ブラジル⾦融政策(2019年5月)

  • マーケットレター
  • 2019年05月
市場予想通り政策⾦利を据え置き

年⾦改革法案の審議に引き続き注目

ブラジル中央銀⾏は5月8日(現地)、政策⾦利を市場予想通り6.5%に据え置きました。
足元のインフレ率は目標範囲(2019年は4.25%±1.5%)内で推移しており、インフレ期待も高まっていません。中央銀⾏は景気回復を⽀援するため、政策⾦利を低位で据え置くことを決定したとみられます。声明文では、今後の⾦融政策について、経済活動やインフレなどの状況次第とされています。
今後のブラジルの経済については、現在議会において審議中である年⾦改⾰法案をめぐる動向が注目されます。

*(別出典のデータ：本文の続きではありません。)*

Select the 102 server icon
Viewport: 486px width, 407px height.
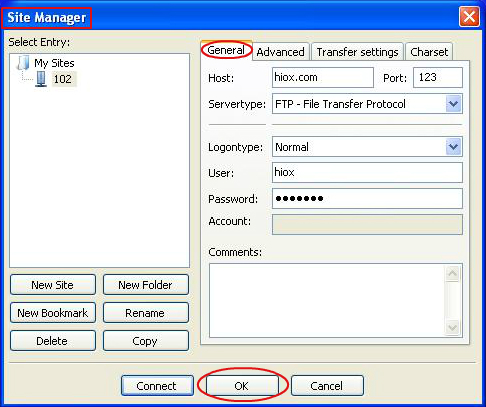(41, 79)
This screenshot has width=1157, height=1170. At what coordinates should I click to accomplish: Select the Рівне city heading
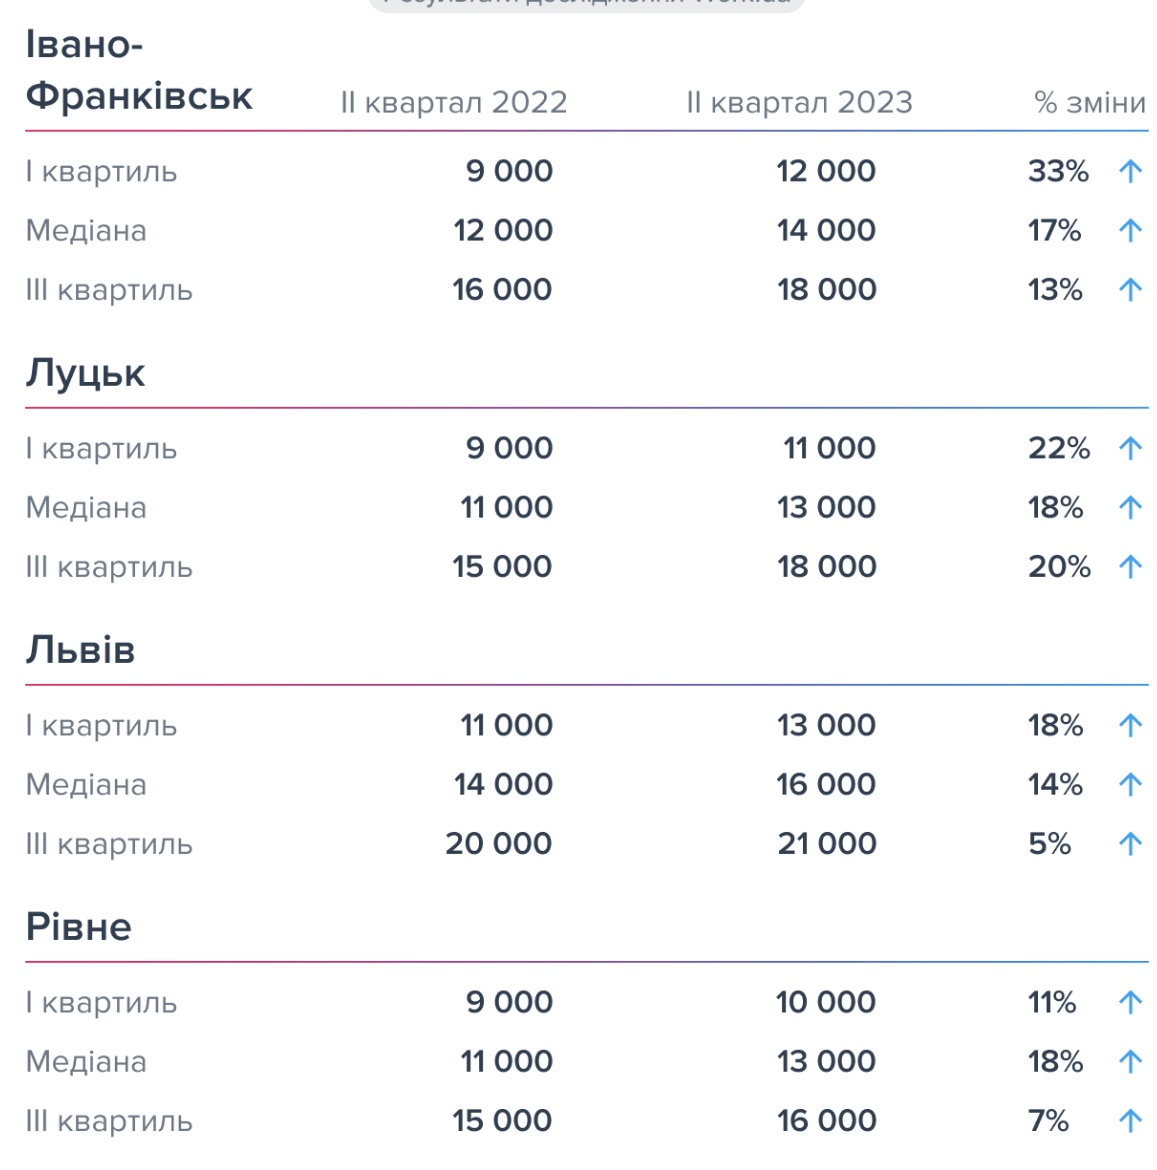pos(78,927)
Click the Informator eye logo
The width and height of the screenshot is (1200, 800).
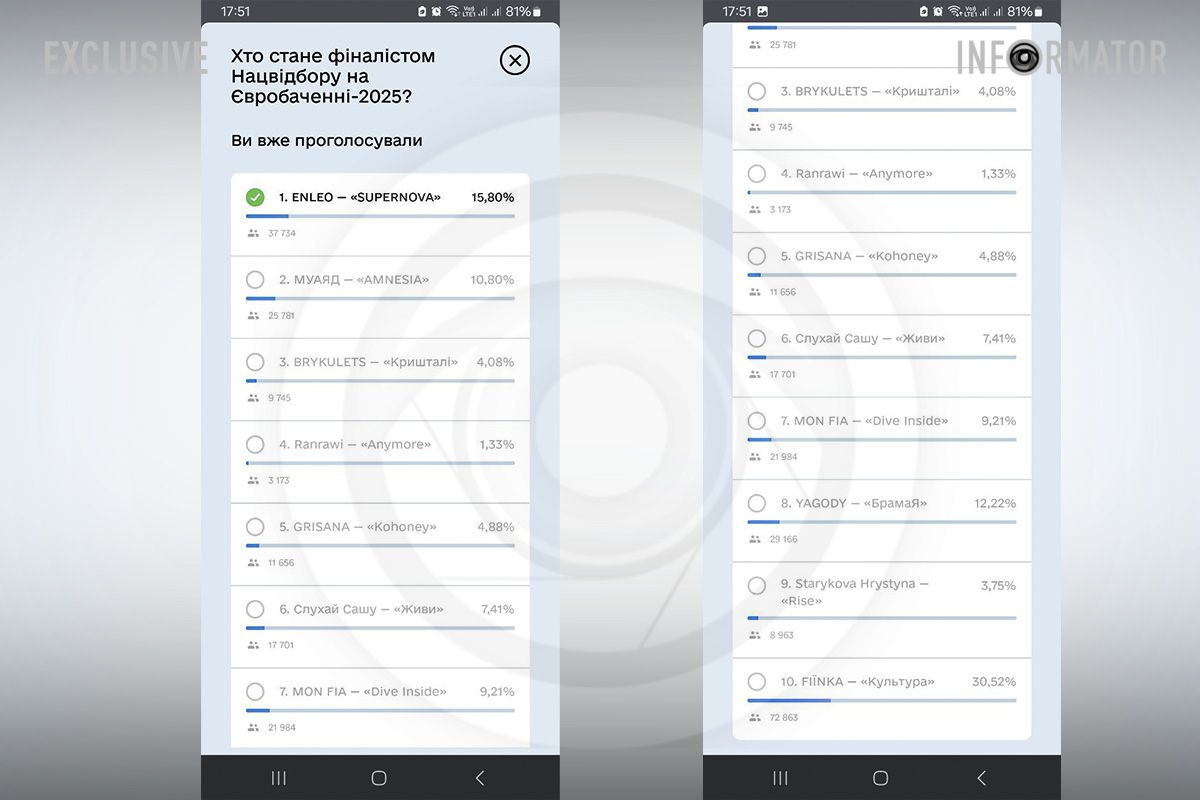coord(1023,57)
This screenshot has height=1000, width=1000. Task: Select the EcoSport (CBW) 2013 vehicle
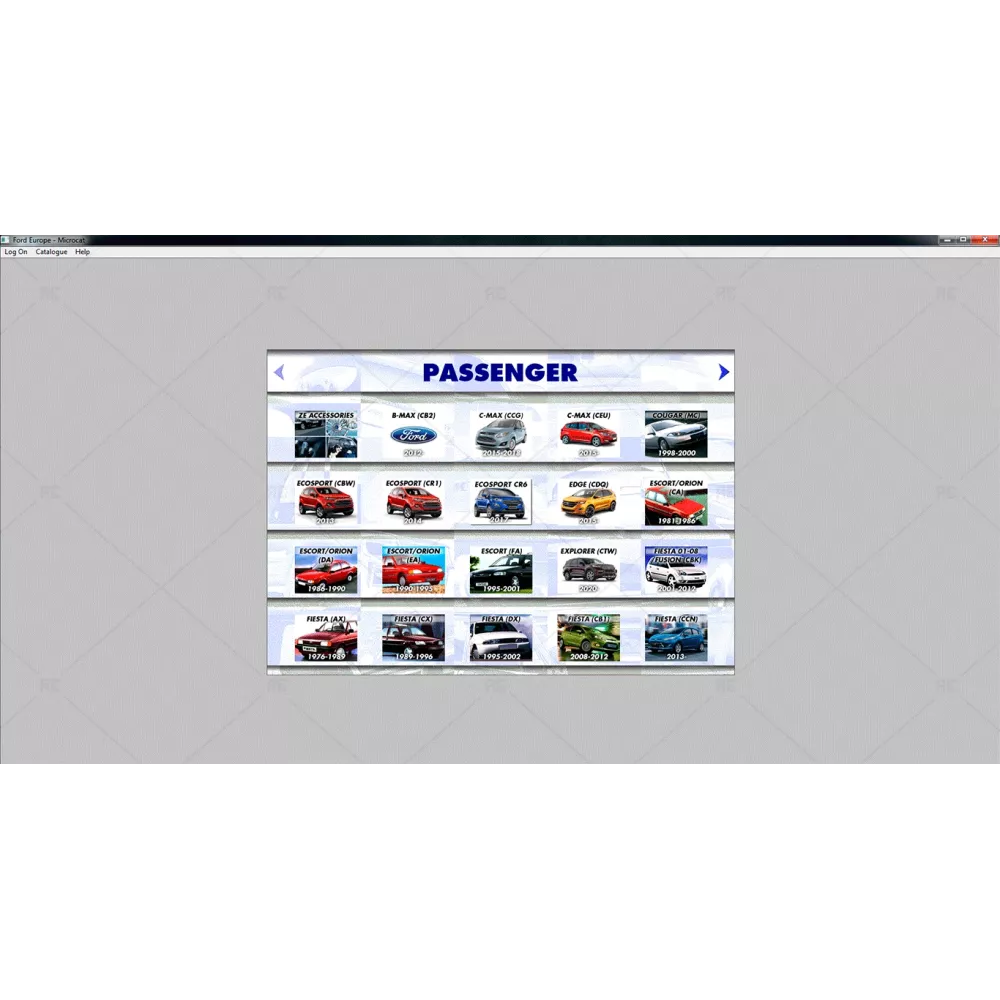pos(325,502)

年⾦改⾰は憲法改正を伴うため、法案可決のハードルは高いものとなっており、今後の展開は審議の遅延や法案の修正などの紆余曲折が予想されますが、ボルソナロ政権は多少の妥協を重ねつつも最終的には年⾦改⾰を達成しうるとみています。年⾦改⾰によって財政収⽀が改善すれば、海外からの資⾦流入や為替の安定が⾒込まれ、ブラジル経済の追い風となることが期待されます。
当面のブラジル・レアルは、同法案をめぐる政治動向や外部環境に左右される展開が⾒込まれます。外部環境としては、⽶国の⾦融引き締め観測のはく落はサポートとなる⼀⽅で、⽶中貿易摩擦の問題はリスク要因として注意を要します。